The Worl Economic Forum took place in January in Davos, Switzerland. The conference, which gathers the main political and economic world leaders every year, had the fourth Industrial Revolution on its agenda.  In a nutshell, it summarizes the great advances in fields such as the Internet of Things (IoT), nanotechnology, artificial intelligence and big data. The debate centered mostly on the consequences that this revolution will bring in short and long terms. The big question was: loss of jobs.

A study done by the organizer of the event and presented at the time shows that the so-called “4.0 industry”  will be responsible for the loss of approximately 5 million jobs over the next five years and will motivate the imbalance of the business-oriented models currently known. The harbinger is apocalyptic, but remember that this discussion came up in the third Industrial Revolution as well. What happened, however, is contrary to the alarmist predictions. The period brought welfare to the society, even (re) inventing works and roles in the market.

What can you expect from this revolution? When drawing a parallel with the third Industrial Revolution, known by the use of advanced technologies in production systems, it is easy to understand that the current revolution is a direct consequence of the previous. According to Klaus Schwab, founder of the Davos World Economic Forum, the current revolution deepens some elements. However, now, there is no differentiation between machines and human beings. Therefore, without being the result of an immediate rupture, the 4.0 industry has, as the keyword, the hyperconnectivity.

It is from the extinction of this role differentiation that a great loss in job offers is estimated, in addition to changes that would significantly impact the ways we produce and consume goods and services. But, as stated previously, this assumption provides the worst-case scenario. Establishing a parallel with the previous revolution, the advances and adequacies enabled new and better ways of working, offering means to raise income in many aspects (social and personal).

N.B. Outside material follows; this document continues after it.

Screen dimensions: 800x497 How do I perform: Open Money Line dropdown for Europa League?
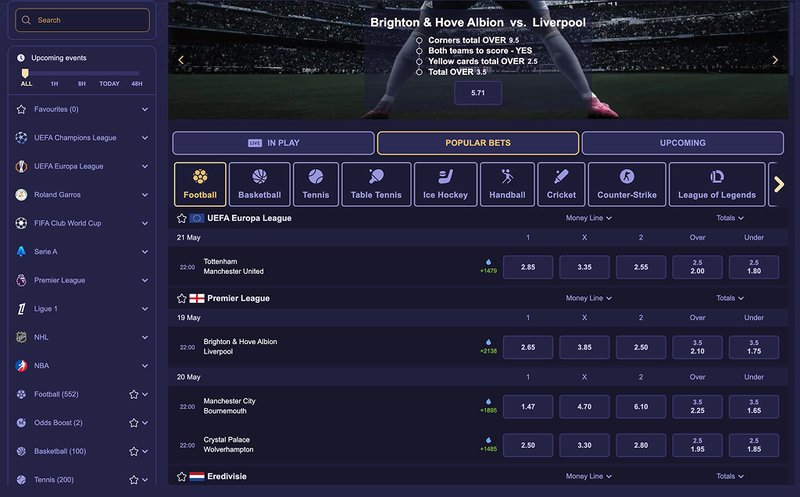coord(589,218)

One more point for productivity is therefore added. Thanks to the machines generated in the previous revolution (washing machines, dishwashers, among others), people have had the chance to allow more time for other activities, adding more quality to their lives.

At first sight, the weight of the word revolution, which implies sudden changes to certain structures, may scare. Even more under the prospect of heavy losses in the labour market. But it is technology that generates new challenges, economic growth and new jobs in areas that we could not even think of. Not to mention that there is no negative side: these new systems could diminish the weekly hours worked, which, actually, is not a problem, as already seen in Scandinavian countries. The discussion on the subject is more than necessary, once there’s no turning back. Although in the beginning, the 4,0 Industry promises great accomplishments.